Harry S Truman – President of US in 1945
Hairy 'S' true man (Harry S Truman). He became President in 1945 during the very last year of the war.
NOTE: In Mammoth Memory number 45 is a RAIL (railway set) which can be seen on his desk.
Harry S. Truman will always be remembered as the U.S.President who authorised the first use of nuclear bombs in Hiroshima and Nagasaki, Japan, in August 1945.
Truman became Vice President to Franklin D. Roosevelt when Roosevelt won a record fourth term of office at the end of 1944, taking office in January 1945. His Vice Presidency lasted just 82 days – Roosevelt died suddenly of a cerebral haemorrhage on April 12, 1945.
Taking over as President, Truman initially felt ill-equipped for the role, as Roosevelt, who had not realised how ill he was, had made little effort to inform Truman about current programmes and plans.
However, he began his presidency with great energy, helping to arrange Germany’s unconditional surrender and travelling to Potsdam, near Berlin, in July 1945 for a meeting with Allied leaders to discuss the fate of postwar Germany.
While in Potsdam, Truman received word of the successful test of an atomic bomb back home in New Mexico, and it was from Potsdam that he sent an ultimatum to Japan to surrender or face “utter devastation”.
Japan did not surrender.

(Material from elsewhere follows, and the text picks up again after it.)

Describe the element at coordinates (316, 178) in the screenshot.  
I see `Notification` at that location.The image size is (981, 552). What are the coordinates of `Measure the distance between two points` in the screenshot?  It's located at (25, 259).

Truman's advisers estimated that up to 500,000 Americans might be killed in an invasion of Japan. In August 1945, he authorized the dropping of atomic bombs on the cities of Hiroshima (August 6) and Nagasaki (August 9). It is estimated that more than 100,000 men, women, and children died. A few days later, Japan announced its unconditional surrender.
It remains the most controversial decision ever made by a U.S. president – one that experts continue to debate today.
Truman came from humble beginnings – his father was a mule trader and farmer. One of his first jobs was as a bank clerk in Kansas City. In 1914, following his father's death, he took over management of the family's farm.
When the U.S. entered World War I in 1917, Truman – then nearly 33 – immediately volunteered. He served in France as captain of a field artillery unit. The men under his command were devoted to him, admiring his bravery and even-handed leadership.
He launched his political career in 1922, eventually becoming a Senator for the state of Missouri.
In 1948, against the odds, and largely due to his energetic campaigning throughout America, Truman won a second term as President.
He died in 1972, aged 88.
Interesting fact: Truman took a firm stand against communism. In 1948, he signed the Marshall plan, which committed $15 billion for the restoration of postwar Europe – an act which helped prevent the spread of communism across the continent. The Marshall Plan was seen by many as the start of the Cold War between Eastern Europe and the West.